The project is funded by EuropeAid/European Commission through its Regional Training and Support Program to Improve Quality and Professionalism in Journalism. The grant was won by a consortium led by the Balkan Investigative Reporting Network (BIRN), which includes CMDS. The goal of the project is to enhance media trust among citizens and create a safe environment for journalists to produce independent news content through training, mentoring, technical and financial support, and publishing.
The three-year project is intended to address the main problems and challenges in the Western Balkans identified in the Feasibility Study for the Establishment of a Regional Program in Media and Journalism Training, a study conducted for the EU between September and December 2016 that canvassed more than 80 media professionals in Europe.
Planned activities as part of the BIRN-led project include national and regional training for young and mid-career journalists and for reporters from mainstream media and public service broadcasters.

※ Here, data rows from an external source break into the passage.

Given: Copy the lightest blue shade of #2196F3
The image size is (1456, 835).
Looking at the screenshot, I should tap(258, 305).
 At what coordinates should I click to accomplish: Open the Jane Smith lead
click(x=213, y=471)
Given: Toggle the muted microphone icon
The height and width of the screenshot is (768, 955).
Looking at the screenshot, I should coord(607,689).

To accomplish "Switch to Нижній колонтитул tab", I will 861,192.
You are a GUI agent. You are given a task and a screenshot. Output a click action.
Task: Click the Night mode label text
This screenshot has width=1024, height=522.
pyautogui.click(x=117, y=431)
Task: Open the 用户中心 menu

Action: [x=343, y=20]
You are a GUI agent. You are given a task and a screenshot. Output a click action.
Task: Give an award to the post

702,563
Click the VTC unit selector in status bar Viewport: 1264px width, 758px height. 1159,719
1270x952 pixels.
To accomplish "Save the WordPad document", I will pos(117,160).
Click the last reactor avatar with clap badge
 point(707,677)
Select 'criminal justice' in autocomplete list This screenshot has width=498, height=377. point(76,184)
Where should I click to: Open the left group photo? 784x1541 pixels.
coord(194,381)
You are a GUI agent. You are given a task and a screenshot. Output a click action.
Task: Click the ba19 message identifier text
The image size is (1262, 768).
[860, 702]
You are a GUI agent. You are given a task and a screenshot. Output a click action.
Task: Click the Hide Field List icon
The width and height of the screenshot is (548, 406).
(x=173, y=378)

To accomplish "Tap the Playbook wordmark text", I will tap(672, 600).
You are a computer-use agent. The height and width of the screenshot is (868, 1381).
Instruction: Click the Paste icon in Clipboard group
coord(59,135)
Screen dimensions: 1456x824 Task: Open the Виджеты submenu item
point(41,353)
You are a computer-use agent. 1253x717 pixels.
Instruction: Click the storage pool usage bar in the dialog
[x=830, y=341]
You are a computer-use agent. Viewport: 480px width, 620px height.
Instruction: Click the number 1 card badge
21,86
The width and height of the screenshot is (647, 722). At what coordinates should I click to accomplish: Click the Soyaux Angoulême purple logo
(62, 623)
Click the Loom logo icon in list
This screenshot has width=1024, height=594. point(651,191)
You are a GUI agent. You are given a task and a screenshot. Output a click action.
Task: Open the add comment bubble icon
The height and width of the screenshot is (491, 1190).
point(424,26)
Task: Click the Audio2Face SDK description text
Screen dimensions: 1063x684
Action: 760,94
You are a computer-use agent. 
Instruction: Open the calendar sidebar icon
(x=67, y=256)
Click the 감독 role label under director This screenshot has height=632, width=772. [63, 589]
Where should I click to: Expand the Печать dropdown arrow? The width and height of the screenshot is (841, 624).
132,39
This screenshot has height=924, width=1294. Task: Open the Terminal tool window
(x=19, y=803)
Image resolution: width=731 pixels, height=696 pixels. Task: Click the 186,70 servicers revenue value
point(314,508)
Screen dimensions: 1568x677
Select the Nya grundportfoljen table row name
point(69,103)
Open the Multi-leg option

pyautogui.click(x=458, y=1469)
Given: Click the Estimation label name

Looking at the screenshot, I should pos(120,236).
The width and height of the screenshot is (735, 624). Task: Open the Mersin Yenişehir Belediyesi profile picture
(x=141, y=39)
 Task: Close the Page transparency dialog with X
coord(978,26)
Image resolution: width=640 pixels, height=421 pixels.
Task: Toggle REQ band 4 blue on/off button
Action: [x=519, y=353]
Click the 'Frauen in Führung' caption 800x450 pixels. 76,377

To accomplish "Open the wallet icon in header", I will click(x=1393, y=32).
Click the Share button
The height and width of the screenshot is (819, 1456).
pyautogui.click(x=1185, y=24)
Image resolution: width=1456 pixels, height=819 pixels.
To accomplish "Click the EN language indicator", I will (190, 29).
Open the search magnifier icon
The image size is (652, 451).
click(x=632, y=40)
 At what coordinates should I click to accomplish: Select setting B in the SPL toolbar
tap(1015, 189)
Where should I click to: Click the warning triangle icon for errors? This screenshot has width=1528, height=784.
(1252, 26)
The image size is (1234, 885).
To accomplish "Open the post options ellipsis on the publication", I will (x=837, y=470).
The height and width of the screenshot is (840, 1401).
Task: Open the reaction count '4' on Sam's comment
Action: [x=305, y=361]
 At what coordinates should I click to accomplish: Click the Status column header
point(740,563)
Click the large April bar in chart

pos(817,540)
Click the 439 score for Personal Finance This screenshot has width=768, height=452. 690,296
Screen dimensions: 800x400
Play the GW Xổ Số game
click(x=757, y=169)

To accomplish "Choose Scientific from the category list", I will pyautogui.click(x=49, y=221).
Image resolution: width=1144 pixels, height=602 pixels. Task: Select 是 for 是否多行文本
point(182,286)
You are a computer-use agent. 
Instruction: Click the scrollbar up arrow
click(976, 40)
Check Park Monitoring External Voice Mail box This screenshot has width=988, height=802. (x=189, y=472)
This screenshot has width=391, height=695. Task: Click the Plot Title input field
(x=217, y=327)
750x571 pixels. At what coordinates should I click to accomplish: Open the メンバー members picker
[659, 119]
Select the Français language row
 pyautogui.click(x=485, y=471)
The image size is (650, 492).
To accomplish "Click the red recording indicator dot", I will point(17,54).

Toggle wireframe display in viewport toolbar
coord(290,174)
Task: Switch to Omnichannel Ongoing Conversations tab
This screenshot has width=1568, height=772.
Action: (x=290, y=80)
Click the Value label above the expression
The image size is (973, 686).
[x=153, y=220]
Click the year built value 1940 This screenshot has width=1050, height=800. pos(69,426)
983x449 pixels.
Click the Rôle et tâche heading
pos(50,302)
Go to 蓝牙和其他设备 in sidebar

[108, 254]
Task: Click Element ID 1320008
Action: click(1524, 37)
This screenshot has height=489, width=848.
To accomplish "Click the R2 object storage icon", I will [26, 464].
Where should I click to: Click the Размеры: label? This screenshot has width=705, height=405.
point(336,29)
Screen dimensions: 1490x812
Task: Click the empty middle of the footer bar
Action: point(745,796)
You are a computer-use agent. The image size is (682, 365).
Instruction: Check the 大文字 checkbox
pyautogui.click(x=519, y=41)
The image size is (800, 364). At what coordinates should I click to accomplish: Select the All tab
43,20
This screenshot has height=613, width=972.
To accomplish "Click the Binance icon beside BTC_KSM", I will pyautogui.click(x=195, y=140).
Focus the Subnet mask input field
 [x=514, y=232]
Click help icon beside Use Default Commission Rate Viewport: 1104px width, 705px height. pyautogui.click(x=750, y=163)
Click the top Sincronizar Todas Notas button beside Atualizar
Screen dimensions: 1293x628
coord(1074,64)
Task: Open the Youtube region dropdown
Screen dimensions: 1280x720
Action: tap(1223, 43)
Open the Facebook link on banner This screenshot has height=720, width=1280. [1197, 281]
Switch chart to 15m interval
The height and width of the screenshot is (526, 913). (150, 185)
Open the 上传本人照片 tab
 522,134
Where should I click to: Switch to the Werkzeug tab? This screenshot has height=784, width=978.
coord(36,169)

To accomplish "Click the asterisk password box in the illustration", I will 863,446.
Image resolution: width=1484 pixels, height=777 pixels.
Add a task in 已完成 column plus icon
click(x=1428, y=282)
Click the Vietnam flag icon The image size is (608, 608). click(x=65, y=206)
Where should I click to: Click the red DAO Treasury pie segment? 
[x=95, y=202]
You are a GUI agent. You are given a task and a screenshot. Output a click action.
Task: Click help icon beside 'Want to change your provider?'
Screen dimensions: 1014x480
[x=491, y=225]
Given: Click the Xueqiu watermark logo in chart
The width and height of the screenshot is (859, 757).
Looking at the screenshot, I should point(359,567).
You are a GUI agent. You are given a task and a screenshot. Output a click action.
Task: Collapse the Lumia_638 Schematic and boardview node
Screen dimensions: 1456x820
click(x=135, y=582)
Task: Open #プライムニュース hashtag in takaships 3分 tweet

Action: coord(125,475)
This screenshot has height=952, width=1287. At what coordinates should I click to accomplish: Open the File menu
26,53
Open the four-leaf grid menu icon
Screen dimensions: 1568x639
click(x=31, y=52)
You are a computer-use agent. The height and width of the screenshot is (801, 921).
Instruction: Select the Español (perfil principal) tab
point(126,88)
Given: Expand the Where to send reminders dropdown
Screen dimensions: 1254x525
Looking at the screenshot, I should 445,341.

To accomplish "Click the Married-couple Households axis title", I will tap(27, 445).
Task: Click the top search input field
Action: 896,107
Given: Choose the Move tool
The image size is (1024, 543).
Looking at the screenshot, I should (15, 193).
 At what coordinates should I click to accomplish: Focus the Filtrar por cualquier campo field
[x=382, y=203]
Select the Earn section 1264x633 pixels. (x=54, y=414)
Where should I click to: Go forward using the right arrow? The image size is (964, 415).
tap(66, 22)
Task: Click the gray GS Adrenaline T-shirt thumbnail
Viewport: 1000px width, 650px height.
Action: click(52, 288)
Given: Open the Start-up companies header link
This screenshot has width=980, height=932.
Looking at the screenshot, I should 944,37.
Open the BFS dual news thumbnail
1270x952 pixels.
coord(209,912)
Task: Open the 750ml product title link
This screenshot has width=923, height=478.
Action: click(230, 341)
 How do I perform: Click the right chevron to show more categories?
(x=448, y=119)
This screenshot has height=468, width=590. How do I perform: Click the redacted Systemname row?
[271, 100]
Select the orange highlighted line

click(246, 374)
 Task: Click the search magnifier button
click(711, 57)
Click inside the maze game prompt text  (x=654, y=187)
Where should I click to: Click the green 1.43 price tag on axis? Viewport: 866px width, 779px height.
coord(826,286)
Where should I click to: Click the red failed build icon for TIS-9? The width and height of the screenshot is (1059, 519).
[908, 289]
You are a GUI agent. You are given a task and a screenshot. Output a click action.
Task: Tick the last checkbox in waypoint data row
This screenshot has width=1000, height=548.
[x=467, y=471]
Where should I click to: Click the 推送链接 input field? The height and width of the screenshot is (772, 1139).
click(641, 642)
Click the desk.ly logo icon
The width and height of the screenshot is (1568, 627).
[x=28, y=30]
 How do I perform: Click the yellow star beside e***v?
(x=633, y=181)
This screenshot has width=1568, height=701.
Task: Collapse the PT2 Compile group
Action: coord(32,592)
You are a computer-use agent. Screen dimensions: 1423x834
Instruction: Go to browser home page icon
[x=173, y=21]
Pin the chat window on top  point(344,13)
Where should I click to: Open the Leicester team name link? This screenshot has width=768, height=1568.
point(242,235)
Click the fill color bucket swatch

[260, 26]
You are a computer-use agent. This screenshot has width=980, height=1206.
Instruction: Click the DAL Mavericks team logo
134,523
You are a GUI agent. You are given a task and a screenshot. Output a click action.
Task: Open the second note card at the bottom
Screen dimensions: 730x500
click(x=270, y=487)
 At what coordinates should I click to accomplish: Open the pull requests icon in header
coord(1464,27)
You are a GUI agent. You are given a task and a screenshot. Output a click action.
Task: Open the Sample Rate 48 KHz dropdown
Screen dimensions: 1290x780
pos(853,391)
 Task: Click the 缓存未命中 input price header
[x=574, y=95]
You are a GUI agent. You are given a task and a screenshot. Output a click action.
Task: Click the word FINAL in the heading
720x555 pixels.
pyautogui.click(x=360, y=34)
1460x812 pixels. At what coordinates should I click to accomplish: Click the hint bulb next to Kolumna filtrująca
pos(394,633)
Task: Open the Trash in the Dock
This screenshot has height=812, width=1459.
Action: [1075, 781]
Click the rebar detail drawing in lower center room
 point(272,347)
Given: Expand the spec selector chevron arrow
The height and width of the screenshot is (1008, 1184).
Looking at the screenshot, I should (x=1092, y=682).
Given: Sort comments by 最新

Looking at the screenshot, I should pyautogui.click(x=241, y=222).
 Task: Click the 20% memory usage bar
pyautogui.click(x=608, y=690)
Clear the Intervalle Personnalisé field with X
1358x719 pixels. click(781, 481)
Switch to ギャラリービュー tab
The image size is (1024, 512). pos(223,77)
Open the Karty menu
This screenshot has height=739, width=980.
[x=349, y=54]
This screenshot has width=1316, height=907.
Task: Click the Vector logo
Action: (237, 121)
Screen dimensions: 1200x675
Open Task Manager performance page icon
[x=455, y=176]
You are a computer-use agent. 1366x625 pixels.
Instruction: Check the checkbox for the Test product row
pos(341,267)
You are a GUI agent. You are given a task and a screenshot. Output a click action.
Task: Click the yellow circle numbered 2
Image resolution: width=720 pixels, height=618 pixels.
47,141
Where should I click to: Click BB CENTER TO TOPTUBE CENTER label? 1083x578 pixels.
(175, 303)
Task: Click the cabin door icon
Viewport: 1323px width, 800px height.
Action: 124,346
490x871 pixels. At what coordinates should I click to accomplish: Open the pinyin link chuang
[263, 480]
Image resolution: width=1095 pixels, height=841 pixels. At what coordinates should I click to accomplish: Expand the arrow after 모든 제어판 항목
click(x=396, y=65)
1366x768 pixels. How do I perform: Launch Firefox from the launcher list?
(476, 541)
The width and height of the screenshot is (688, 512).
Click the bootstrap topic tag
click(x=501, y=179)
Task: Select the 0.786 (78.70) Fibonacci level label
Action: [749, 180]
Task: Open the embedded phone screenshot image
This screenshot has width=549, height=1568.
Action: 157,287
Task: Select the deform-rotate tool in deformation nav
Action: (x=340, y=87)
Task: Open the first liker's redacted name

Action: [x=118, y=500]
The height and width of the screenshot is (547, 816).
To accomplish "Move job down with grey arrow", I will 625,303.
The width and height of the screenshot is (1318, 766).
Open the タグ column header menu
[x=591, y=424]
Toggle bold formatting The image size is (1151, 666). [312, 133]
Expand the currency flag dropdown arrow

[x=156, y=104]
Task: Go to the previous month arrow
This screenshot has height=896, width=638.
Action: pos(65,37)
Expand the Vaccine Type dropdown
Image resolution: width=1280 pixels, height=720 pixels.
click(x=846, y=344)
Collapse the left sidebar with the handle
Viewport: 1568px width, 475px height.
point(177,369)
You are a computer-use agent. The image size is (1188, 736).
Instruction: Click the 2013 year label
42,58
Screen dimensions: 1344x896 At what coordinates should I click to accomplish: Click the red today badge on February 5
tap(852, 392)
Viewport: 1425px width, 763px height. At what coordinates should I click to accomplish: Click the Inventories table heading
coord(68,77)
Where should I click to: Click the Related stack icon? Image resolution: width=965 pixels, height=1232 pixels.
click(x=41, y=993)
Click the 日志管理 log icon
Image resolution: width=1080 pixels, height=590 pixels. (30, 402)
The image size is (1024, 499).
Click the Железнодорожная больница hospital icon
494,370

CMDS is in charge of holding regional training workshops on investigative journalism and of developing an investigative journalism curriculum that will then be promoted among universities across the region. The curriculum is going to be targeted to both journalism students and students interested either in conducting investigative journalism or in investigative journalism methods.
Attila Mong has joined the Center to be the director of this journalism course.
Attila Mong is a Berlin-based Hungarian freelance journalist. He works as the Europe correspondent of the Committee to Protect Journalists (CPJ), an international press freedom organization, and reports on press freedom issues from the EU. He is also an innovation consultant for Germany`s leading media development organization, the DW Akademie and consults digital innovation project all around the world. He is a jury member of the European journalism grant program, Reporters in the Field.
In 2013 he finished the prestigious John S. Knight Journalism Fellowship Program and was a Hoover Institution research fellow (2011), both at Stanford University.
He authored several investigative books in Hungary and was awarded with the most prestigious journalism prizes in his country (the Pulitzer Memorial Prize for Best Investigative Journalism in 2004 and the Soma Investigative Journalism Prize in 2003.)